Tompis1995 wrote:Do you know anyone who could explain how the NES architecture works without using so much computer lingo I hardly understand?
Learning the NES architecture
is learning computer lingo.
Without knowing what the words mean, you'll never understand the documentation. Without understanding the documentation you will never now how to do anything on the NES - such as displaying a sprite.
If there are any words you don't understand, just ask. Tokumaru already underlined this twice.
Just to clarify a few of the most important ones used here:
PPU: This is just the name of the NES's video chip.
Register: Essentially these are ways to write values to the hardware. On the CPU the most important registers you are working with are of course A, X and Y, but the NES itself has hardware registers for chips such as the PPU, which are used to communicate with it, and tell it what to do. These individual registers are accessed by writing to specific addresses which are always the same.
OAM: "Object Attribute Memory", like Tokumaru explained, this is really just 256 bytes of memory that describe every sprite displayed on an individual frame. "Object" is just the NES's name for hardware sprites.
DMA request: "DMA" is essentially just a way to copy a bunch of data from one place to another.
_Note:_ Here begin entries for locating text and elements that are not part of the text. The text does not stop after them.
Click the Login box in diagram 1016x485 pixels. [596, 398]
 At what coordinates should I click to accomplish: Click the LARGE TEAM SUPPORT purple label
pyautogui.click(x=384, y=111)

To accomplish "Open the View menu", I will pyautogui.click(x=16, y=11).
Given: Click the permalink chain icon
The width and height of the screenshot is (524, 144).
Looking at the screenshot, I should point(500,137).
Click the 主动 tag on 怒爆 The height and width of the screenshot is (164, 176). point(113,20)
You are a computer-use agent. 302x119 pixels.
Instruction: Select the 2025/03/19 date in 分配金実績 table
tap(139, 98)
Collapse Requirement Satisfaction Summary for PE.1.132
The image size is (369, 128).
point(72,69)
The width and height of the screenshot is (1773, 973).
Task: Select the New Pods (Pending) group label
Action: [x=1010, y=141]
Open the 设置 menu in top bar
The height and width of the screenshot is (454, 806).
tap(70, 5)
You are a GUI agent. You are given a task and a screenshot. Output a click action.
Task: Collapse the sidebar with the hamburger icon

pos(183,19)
On the NES, there is only one DMA, which has the job of copying data into the PPU's OAM table. When Toku talks about writing to addresses $0200, $0201, etc. that's just a copy of what you want in the PPU's OAM. A single write to the DMA register will make it copy all of this data into the OAM.
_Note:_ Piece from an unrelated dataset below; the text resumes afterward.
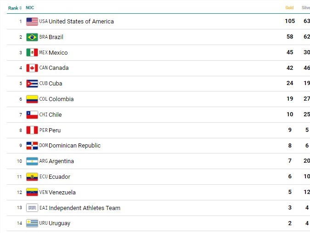The image size is (310, 233).
Task: Click the Canada flag icon
Action: (x=32, y=68)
Vblank: Any time code is executing on the NES, the console might be in the processing of drawing a visible frame, as this takes time - almost the entire time between the start of two frames. Vblank refers to the short "empty" period between two visible frames in which the NES is actually not drawing anything. This is important, as it's the only time you have to communicate with the PPU during gameplay.
It is however not important during your initialization/reset routine, before you turn on rendering.
Interrupt: To simplify it, this is a routine that can be executed at any time while other code is running. Once the routine ends (with the "RTI" instruction), the code will resume executing where it was.
NMI: This is an interrupt that, in the case of the NES, is run once every frame, during the VBLANK period. So typically your "NMI handler" does the job of communicating with video memory. In this case we are using it to refresh data in our OAM table.